The precious minutes that the ambulance loses stuck behind traffic are often the difference between life and death. But it is even more direct than that.
How many other lives are lost because drivers are reckless, careless or just do not know the traffic rules?
How many accidents have happened at sharp bends because drivers have ignored double white lines which forbid overtaking and decided to roar around the corner on the wrong lane and headed full tilt into oncoming traffic?
How many drivers have ignored road signs which direct them to stop or to take care or to mind winding or sharp bends, to their eternal regret?
The National has written about ignorance of traffic laws on so many occasions in the past with scant attention from the authorities, so it is most pleasing and, we might add, long overdue that a massive traffic awareness campaign was launched like the one being promised by the Motor Vehicles Insurance Trust for next month.
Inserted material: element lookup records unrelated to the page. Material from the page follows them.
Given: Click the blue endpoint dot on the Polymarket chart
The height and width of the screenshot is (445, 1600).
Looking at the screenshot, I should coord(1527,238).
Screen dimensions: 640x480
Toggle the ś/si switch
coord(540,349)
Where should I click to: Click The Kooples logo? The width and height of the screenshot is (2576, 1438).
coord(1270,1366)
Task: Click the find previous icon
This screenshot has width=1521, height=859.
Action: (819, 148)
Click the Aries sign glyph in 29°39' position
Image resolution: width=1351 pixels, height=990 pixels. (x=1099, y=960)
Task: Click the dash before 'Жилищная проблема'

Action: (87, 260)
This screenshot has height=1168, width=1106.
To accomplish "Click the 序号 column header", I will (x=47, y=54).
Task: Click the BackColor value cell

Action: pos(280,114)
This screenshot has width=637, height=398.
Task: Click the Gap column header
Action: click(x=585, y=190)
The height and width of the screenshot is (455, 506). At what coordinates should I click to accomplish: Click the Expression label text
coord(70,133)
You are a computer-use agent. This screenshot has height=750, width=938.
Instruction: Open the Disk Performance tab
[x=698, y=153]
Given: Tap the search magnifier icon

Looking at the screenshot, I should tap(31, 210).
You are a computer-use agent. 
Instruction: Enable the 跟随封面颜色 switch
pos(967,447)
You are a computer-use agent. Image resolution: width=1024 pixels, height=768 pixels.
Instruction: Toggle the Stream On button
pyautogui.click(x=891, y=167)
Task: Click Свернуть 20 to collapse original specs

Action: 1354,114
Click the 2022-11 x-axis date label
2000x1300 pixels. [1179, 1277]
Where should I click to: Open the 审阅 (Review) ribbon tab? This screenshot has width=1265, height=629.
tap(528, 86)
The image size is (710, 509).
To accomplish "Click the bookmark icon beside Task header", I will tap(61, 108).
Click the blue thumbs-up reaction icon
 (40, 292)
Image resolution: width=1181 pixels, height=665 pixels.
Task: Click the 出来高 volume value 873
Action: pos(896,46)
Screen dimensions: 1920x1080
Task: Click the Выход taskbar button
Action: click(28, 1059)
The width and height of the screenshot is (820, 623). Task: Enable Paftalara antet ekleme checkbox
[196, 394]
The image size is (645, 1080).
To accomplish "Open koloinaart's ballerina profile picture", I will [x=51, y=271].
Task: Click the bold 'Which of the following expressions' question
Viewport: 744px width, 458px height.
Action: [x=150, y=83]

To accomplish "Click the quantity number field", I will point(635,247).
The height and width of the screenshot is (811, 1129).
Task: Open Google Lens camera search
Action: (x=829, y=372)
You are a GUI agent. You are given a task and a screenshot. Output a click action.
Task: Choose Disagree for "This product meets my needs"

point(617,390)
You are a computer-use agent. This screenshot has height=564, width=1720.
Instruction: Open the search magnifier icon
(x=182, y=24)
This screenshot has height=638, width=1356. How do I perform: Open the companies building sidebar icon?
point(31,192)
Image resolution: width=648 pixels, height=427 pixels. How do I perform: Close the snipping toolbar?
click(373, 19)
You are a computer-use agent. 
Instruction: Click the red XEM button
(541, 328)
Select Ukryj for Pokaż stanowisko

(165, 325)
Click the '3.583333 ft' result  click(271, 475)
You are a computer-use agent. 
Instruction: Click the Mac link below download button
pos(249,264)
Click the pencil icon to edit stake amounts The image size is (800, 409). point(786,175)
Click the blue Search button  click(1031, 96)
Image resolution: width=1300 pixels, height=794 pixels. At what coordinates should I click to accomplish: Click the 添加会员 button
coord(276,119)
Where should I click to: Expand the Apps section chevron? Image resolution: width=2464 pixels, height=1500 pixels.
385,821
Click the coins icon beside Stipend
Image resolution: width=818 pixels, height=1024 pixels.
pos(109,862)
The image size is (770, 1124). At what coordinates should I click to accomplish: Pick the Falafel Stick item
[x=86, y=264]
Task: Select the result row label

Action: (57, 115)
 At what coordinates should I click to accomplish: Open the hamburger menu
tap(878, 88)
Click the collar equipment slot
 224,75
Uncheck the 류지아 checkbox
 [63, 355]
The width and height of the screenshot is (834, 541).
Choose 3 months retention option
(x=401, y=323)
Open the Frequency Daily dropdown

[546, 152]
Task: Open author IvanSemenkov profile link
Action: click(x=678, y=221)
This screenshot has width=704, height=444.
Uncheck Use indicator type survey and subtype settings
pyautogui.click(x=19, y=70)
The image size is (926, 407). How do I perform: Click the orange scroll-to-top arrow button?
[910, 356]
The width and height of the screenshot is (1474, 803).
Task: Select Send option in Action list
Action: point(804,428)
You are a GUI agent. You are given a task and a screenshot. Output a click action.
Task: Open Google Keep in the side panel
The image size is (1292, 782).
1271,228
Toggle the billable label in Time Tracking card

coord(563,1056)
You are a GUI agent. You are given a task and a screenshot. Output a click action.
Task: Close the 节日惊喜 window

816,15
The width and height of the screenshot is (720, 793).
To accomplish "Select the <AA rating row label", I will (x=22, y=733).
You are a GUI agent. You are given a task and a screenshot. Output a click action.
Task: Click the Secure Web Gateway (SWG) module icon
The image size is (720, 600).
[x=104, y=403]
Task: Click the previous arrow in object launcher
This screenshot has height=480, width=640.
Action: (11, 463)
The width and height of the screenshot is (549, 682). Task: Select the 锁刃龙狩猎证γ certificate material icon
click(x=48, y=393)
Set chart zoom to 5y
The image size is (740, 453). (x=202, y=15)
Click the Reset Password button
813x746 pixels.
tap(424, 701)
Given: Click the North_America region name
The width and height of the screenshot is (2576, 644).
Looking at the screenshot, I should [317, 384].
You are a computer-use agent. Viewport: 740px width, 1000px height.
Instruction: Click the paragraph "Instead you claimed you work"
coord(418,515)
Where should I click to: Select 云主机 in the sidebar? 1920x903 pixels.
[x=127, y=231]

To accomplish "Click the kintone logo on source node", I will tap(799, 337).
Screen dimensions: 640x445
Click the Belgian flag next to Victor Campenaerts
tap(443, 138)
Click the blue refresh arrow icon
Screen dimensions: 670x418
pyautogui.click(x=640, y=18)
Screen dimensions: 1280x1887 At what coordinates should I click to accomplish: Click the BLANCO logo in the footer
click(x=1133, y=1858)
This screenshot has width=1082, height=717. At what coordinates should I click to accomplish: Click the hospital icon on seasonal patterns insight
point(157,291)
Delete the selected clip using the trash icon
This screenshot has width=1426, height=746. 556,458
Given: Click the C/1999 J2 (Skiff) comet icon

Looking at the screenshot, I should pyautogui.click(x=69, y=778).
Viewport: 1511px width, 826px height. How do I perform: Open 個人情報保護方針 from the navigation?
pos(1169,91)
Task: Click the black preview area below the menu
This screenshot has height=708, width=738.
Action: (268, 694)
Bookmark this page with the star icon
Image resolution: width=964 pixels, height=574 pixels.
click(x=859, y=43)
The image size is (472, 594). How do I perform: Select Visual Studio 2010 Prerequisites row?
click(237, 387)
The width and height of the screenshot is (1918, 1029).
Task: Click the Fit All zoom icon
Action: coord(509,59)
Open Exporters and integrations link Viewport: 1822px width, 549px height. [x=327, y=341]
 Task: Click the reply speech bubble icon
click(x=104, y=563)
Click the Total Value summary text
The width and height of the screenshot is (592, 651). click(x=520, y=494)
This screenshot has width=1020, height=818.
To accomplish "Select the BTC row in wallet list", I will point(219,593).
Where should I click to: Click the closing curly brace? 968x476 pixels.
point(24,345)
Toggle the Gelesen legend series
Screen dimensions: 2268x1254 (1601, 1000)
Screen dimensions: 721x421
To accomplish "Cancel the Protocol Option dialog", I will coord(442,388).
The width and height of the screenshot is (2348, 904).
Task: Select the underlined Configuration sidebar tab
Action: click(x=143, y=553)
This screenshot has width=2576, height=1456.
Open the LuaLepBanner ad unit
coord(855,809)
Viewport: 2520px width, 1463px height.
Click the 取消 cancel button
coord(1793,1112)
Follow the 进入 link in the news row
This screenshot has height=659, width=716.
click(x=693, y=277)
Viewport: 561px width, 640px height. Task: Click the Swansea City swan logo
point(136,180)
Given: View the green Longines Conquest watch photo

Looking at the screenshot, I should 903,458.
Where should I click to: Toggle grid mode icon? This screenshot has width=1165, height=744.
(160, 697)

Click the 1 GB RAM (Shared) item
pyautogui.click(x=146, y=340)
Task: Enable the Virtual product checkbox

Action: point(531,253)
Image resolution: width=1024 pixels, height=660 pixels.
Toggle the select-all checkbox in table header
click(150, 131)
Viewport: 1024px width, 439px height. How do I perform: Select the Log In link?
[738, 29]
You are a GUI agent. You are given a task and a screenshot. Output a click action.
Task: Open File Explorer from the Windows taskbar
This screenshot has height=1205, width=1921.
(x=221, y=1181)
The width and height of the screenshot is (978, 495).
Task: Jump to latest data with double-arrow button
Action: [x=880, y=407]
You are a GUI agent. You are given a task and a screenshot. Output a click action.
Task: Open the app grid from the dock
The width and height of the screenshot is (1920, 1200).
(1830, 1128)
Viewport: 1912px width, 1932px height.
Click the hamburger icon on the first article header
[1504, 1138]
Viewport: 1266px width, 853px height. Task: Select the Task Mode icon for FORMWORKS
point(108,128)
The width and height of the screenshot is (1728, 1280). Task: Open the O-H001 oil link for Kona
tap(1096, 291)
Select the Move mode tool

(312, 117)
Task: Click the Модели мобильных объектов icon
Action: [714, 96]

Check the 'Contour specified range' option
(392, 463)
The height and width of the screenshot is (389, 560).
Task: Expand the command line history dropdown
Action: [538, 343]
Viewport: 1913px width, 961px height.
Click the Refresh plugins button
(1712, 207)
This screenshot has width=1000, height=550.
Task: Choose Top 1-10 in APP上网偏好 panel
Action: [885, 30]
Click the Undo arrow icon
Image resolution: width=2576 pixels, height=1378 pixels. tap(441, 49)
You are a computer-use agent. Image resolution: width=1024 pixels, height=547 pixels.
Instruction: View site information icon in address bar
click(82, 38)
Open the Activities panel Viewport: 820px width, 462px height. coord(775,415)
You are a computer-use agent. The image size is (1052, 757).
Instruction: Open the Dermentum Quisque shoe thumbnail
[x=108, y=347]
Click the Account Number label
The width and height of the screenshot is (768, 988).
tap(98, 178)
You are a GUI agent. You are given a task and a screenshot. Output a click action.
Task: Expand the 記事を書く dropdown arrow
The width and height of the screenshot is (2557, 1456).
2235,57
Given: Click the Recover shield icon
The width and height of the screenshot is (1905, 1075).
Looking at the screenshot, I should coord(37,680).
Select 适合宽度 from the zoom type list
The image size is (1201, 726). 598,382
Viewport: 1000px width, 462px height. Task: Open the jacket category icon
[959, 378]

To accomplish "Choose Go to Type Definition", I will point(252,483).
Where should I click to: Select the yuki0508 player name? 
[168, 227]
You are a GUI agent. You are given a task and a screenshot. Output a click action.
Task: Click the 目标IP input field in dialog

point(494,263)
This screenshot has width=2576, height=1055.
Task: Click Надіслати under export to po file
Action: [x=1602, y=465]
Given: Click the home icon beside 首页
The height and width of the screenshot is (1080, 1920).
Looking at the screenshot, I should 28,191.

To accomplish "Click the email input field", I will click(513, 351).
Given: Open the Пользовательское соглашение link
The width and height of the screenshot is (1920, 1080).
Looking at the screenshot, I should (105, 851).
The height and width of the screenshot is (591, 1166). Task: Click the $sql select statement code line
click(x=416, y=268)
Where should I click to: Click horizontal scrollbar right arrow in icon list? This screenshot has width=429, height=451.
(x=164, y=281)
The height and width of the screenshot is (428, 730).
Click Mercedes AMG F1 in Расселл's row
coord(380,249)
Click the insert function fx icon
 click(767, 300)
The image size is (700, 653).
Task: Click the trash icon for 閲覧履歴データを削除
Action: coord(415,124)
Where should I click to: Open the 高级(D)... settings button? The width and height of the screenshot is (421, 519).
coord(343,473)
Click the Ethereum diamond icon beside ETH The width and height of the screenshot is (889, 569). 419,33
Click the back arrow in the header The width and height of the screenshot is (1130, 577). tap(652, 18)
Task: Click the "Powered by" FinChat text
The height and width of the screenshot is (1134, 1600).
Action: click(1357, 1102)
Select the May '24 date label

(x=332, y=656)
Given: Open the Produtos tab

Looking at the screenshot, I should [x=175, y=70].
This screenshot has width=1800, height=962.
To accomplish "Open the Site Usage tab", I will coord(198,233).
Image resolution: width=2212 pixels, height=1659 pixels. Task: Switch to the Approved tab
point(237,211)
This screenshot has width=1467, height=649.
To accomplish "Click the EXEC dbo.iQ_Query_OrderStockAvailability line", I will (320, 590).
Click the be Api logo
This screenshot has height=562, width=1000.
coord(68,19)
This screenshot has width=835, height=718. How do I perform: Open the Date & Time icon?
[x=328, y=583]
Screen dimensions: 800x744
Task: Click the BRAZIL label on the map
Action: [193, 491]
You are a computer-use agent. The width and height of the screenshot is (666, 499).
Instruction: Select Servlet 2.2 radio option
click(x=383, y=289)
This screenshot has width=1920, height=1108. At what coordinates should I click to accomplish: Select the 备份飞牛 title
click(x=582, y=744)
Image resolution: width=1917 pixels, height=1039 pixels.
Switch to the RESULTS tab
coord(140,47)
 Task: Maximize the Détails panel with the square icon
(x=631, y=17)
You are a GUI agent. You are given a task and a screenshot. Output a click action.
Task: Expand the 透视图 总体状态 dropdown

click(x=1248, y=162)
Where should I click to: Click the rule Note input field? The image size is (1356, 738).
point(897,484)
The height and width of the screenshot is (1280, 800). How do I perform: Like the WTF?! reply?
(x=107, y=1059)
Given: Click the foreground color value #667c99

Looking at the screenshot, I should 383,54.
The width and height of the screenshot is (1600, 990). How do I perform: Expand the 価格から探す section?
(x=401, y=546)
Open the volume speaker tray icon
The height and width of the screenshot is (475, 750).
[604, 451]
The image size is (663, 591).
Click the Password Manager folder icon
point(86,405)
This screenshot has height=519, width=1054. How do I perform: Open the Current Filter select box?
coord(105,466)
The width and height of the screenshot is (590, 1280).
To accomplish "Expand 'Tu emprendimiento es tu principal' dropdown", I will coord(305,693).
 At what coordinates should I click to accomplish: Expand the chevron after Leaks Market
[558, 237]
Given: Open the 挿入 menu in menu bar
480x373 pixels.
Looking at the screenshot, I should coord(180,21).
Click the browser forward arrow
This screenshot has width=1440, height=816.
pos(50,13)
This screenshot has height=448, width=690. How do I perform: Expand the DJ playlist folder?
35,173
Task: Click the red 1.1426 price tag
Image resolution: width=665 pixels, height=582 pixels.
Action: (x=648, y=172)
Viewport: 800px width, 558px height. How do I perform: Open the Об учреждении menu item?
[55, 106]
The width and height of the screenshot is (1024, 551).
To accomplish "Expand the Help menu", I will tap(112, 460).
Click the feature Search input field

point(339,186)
Many drivers learn how to drive a car, to shift through the gears and bring a vehicle to a stop and then thinking that is all that is required of them they take to our highways.
Their education has hardly started but they don’t know the difference. The bits that drivers often do not learn – about road rules and road courtesy – are what eventually costs them their own lives and, tragically, those of other innocent ones as well.
Another area which requires a little more than traffic and road awareness and driver education is planning for roads in the country.
In the Southern Highlands town of Tari, which is soon to become the district headquarters of the new Hela province, there is a road being built from the Hides and Koroba junction back towards Tari and actually making a loop around the sleepy little town.
Built by Curtain Brothers, it is a marvel for it is easily six lanes wide. A Twin Otter aircraft could easily land on the straighter stretches of the winding road.
The cynics and detractors of the political engineer for the road, Southern Highlands Governor Anderson Agiru, say it is a white elephant. At first it appears the cynics might be right for there is hardly the traffic to warrant such an expensive and huge road.
But then you have to think about what Tari will be like 10 or 15 years down the track, after the liquefied natural gas project has delivered billions into the area and Tari is a thriving centre for commerce and industry.
The road being built from the Southern Highlands to a sea port in the Gulf of Papua will give the Highlands region its second access to a sea port.
When you take in all these developments, you will see the rationale for a huge road of this size for Tari. There will be no need to dig up a small road in order to expand it to make way for increased traffic.
This is what has been happening in the capital city. Roads are just dug up for the purpose of expanding them for increased traffic. Yet, the expansions are in themselves also limited to the immediate needs, without any consideration for what might lie five or 10 years down the line.
The road to Gerehu was expanded from single to double lane each way only a few years back to cater for traffic in that crowded residential suburb of Port Moresby.
The double lane road is so narrow in places that two cars driving abreast do not leave room for even a motorcycle to pass.
On most days during peak hours in the mornings and in the evenings, the traffic crawls along bumper to bumper.
In such a situation, were an emergency vehicle to sound its siren, it is virtually impossible to give way. The emergency vehicle will have to join the queue or drive down some byways. It cannot even pass on the curbs for there are none.
Today businesses and residential areas are built so close to roads that there is hardly any room for service lines such as power, water and telephone lines, much less for any further expansion of the roads.
We can only see Port Moresby resorting to super highways on pillars or sub-ways underground or even tram lines. And these will cost more.